Tuesday, July 2, 2013

Heather Lake via the Watchtower

Fred and I drove into Sequoia National park today (Sequoia, Kings Canyon and Giant Sequoia are all connected although the management changes).  Based on the California Hiking book, Heather Lake via the Watchtower trail seemed to be calling our name.  It is a 9 mile hike with about a 2,000 foot elevation change and, once again, stunning views.  

The wildflowers during this time of year are abundant and gorgeous.  

But the highlight for me was the bears.  I kept telling Fred I wanted to see a black bear but not be attacked by one, and my wish came true.  Our first bear sighting was a mom and her two cubs.  

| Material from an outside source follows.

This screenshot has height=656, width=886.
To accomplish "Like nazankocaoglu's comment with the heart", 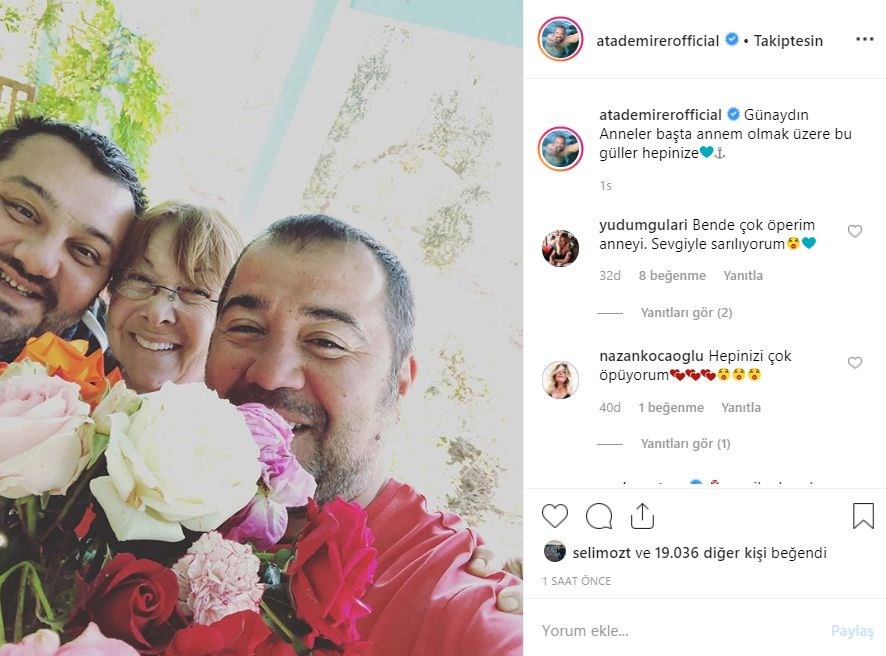I will (x=855, y=363).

I think this is a beaver.  



This is The Watchtower, a 1,600 foot tall chunk of granite.  Taking pictures here and looking down made me as woozy as taking pictures while flying over the Nazca Lines.  Even looking at this picture now makes me a little sick to my stomach.  From this point most of the trail was on the side of a cliff that hovers over Tokopah Valley.  







We could not pass up a swim in Heather lake.  It was refreshing and beautiful, and we had it to ourselves.  



We came down the hill via Hump trail which is much steeper.  Although it did not have 'the butterflies in your stomach' views there were butterflies, which I am perfectly happy with.    


When we were almost back to our car we came across another black bear.  (I know it is brown but black bears come in all colors.)  This was one of my favorite hikes ever.  

Monday, July 1, 2013

Panoramic Point and Park Ridge Lookout

Fred and I are usually on the eastern side of the Sierras but we decided to mix things up a bit and head to the west side, the only place on the planet where giant sequoias grow, within Sequoia and Kings Canyon National Park.  After setting up camp in Stony Creek campground we head out for our first hike of the day.   

On our way out of the campground we found a mule deer who seemed to be completely apathetic about our existence (most likely because hunting is off limits within the park).  

Moon's guidebook California Hiking has not steered us wrong yet. We decided on Panoramic Point and Park Ridge Lookout, a 4.7 mile hike which offered views of giant mountains and deep valleys within Kings Canyon Park.  


These dandelions were the size of softballs.  

The trail ends at a fire lookout which provides even more stunning views.  


Living and dead Manzanita.  


After the hike it was dinner time (we had a late start to the day).
I love camp food; veggie hot dogs, corn, and baked beans followed by a game of cribbage.  The only thing that would make this better would be if our mugs were filled with wine, and they were.